Outras causas também desencadearam esse conflito, como as intensas diferenças entre as potências europeias, sobre o domínio dos territórios da África, América do Norte e Ásia; a luta entre o Império Austríaco e o Reino da Prússia com relação ao poderio da Silésia; e a preocupação de russos, franceses e austríacos com o crescimento de poder de Frederico II, rei da Prússia.

Tratado de Paris

Foto: Reprodução/ internet/ arquivo

Diante desse cenário de interesses, os reinos europeus resolveram se unir contra seus inimigos em comum e deram início a Guerra de Sete anos. Uma luta que rendeu muitos mortos, um gasto financeiro significativo e ainda provocou elevadas destruições materiais. No dia 10 de fevereiro de 1763, a Grã-Bretanha, França, Espanha e Portugal firmaram o Tratado de Paris, colocando um fim na guerra.
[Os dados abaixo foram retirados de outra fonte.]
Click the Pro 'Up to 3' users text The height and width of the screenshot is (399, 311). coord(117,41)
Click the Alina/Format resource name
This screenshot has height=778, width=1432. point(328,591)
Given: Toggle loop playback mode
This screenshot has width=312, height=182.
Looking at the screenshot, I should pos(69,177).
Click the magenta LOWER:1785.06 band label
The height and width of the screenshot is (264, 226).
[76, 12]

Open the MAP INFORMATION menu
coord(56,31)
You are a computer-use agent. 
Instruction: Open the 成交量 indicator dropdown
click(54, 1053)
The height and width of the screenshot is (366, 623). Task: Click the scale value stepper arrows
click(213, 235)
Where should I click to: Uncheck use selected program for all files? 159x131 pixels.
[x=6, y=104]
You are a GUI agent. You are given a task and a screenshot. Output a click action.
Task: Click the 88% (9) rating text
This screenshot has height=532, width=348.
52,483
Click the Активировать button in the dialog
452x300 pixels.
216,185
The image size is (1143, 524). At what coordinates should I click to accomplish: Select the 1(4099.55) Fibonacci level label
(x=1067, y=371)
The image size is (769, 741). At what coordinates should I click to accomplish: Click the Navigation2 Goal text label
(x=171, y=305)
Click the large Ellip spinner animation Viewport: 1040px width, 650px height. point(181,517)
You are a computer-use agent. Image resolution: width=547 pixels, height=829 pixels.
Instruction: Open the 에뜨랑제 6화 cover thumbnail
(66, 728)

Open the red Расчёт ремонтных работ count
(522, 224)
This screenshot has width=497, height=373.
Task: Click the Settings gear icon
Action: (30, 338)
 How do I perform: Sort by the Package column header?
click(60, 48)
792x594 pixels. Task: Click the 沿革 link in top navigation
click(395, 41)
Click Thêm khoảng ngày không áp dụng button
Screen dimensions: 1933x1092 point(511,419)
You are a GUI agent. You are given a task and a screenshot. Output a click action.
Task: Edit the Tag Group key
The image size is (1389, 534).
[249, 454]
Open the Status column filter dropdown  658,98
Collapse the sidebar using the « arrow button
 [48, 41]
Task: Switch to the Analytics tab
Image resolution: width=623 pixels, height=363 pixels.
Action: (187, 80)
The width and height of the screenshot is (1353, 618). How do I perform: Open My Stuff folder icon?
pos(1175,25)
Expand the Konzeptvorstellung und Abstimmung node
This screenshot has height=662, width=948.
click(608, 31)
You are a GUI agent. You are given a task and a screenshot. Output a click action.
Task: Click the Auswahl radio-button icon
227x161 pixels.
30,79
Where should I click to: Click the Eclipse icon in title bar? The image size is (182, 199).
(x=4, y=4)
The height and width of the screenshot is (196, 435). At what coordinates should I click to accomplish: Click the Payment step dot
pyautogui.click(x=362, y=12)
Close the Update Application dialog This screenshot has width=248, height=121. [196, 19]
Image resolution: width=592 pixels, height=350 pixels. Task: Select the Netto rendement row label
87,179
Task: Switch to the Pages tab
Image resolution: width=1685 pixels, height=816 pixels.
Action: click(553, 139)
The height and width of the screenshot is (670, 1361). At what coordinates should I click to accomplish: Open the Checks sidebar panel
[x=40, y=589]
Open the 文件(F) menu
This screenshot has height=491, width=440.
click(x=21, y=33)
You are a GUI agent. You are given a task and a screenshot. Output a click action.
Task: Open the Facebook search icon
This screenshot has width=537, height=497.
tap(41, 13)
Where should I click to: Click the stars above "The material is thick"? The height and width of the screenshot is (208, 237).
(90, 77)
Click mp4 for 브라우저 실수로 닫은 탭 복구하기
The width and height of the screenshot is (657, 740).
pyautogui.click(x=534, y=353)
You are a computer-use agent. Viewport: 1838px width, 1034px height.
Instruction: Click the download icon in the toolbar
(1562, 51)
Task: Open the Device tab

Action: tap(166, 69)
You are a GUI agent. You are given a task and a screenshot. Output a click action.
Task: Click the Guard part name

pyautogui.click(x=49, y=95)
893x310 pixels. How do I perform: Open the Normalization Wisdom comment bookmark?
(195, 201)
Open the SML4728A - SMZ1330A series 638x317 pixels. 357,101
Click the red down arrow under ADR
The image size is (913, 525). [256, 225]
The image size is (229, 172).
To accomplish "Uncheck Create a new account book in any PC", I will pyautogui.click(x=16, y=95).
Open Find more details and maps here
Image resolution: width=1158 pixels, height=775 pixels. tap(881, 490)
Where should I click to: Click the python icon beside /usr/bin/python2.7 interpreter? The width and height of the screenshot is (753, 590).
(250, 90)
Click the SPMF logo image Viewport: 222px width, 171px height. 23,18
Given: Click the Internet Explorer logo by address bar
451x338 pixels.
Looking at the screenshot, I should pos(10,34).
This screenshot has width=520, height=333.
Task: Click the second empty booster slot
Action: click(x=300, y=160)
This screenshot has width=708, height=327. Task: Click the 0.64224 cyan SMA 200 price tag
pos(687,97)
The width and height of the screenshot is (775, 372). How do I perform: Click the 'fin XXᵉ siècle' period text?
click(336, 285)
Especificações do Tratado de Paris

Pode-se dizer que os grandes vitoriosos da guerra foram a Grã-Bretanha e o Reino da Prússia. Ambos conquistaram os territórios desejados, a primeira nação, por exemplo, conseguiu todo o território do Canadá, o território leste do Mississippi, as ilhas antilhanas de Dominica e a costa do golfo do rio São Lourenço, bem como Granada, Flórida, São Vicente, Tobago e Granadinas. Também conquistou terras na África, índia e Europa. Já a Prússia, conseguiu a possessão da tão desejada Silésia. Ainda do grupo dos vitoriosos, Portugal também foi beneficiado. O reino português, mesmo diante de todo interesse e destruição, conservou a Colônia do Sacramento.

Já do outro lado da história, os perdedores sofreram com as mudanças territoriais e as perdas de comércio. A França teve que renunciar suas reivindicações de novas terras, dos direitos aos pesqueiros da Terra Nova e, mesmo recuperando algumas ilhas, não poderia fortificá-las. Isso sem contar na humilhação que foi ter de se retirar dos pequenos estados que eram aliados da Grã-Bretanha.

Fica claro que a Grã-Bretanha foi a mais beneficiada nesse tratado e que além de ganhar novos territórios, teve um grande destaque com relação ao poderio marítimo. Se tornou então uma nação hegemônica.